Replication also uses a log of transactions. It is separate from the storage engine's own transaction log and for both MySQL and MongoDB the replication machinery is above the storage engine. In MySQL the "binlog" is a separate file - a binary log. However, it must participate in the commit. Essentially it acts as yet another storage engine participating in the XA commit. As said above, this used to have severe performance cost, but eventually some smart minds figured out how to do XA group commit.
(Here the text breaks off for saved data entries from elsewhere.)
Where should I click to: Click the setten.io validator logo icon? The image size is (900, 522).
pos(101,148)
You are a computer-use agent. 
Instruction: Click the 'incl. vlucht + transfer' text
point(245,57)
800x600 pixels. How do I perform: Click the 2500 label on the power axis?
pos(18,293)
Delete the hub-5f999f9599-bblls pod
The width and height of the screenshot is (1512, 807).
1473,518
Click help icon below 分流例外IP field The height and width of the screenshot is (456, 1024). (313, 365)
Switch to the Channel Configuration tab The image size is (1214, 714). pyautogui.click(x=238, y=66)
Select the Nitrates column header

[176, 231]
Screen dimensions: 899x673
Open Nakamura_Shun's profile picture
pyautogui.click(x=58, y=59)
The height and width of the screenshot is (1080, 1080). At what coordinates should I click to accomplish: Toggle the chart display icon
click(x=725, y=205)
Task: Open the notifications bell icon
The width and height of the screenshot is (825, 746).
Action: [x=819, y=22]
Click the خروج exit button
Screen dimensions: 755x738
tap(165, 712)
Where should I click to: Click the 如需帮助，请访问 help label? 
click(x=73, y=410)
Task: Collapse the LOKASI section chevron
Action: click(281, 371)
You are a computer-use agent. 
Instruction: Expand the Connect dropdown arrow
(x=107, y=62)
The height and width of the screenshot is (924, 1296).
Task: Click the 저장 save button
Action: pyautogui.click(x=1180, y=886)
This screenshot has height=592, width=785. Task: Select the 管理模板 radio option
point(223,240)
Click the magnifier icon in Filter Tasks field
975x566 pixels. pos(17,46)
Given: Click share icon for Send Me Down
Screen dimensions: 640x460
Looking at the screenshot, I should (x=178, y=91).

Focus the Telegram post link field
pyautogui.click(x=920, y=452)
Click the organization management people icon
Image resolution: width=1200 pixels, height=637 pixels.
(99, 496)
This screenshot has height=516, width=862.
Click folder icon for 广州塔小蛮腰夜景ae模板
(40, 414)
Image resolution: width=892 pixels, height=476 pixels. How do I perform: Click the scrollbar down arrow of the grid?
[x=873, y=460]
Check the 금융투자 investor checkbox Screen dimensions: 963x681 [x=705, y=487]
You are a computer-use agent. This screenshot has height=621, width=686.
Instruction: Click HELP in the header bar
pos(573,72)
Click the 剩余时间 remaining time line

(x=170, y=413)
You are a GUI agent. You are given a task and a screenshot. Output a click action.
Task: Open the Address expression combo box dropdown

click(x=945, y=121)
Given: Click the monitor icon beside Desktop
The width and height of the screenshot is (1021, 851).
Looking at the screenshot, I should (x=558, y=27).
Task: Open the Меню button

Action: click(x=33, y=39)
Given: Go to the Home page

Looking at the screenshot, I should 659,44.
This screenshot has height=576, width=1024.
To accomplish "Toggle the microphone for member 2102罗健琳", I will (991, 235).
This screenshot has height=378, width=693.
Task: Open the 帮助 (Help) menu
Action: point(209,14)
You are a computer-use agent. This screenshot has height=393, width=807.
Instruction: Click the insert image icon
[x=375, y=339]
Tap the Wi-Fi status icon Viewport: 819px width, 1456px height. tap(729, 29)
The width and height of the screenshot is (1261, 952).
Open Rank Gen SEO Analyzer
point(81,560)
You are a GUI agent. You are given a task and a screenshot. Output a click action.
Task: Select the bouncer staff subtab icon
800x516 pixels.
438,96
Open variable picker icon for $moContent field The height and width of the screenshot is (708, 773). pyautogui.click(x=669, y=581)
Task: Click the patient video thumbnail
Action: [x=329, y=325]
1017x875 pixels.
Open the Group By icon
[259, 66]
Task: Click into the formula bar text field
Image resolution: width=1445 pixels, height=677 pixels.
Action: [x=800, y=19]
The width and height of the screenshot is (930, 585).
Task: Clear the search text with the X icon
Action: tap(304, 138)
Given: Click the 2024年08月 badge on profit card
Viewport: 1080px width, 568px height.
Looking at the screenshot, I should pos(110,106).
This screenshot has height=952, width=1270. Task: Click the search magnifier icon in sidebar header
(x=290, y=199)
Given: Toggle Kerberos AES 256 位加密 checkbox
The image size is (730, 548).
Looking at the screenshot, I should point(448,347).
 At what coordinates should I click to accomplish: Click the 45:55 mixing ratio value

In MongoDB the "oplog" is a collection. So it is managed by the server layer, but actually stored by the storage engine. This is convenient in many ways. Atomic commit is simple and as a bonus the user can query the oplog to see their own transactions! On the downside, a B+Tree is a terrible data structure to use for a log. In practice both the MMAPv1 and WiredTiger engines implemented the oplog in a special way.
Storing the oplog inside the storage engine also means that the same data is now stored 4 times! 1) In the collection itself, 2) which is journaled, 3) then in the oplog, 4) which is also journaled. Recent versions of MongoDB have optimized away write #2. This means that the data files are no longer durable, rather WiredTiger only guarantees that the oplog is durable. MongoDB layer is then responsible for replaying the oplog so that missing data is added back to the collection files. It would be possible to also not write the oplog twice. In practice this would mean that the WiredTiger journal and the replication log are the same thing. Whether such a log is part of the storage engine or the replication code is a matter of philosophical debate.
MySQL offers a few synchronous replication options. These intercept transaction result sets at commit time, block the storage engine from committing while they do their thing, and eventually allow the commit to succeed or abort. Whether or not this is implemented as two phase commit, that's essentially what it is.
Image credit: New Slant, Designed by Haldane Martin, Photo Jan Verboom CC-BY
- 1. If you've taken computer science classes in college, you've probably taken a course called "Data Structures and Algorithms". It's not a coincidence those things are always in the same course. A given algorithm typically dictates a specific data structure. You can't have one without the other. And this is why databases have different storage engines.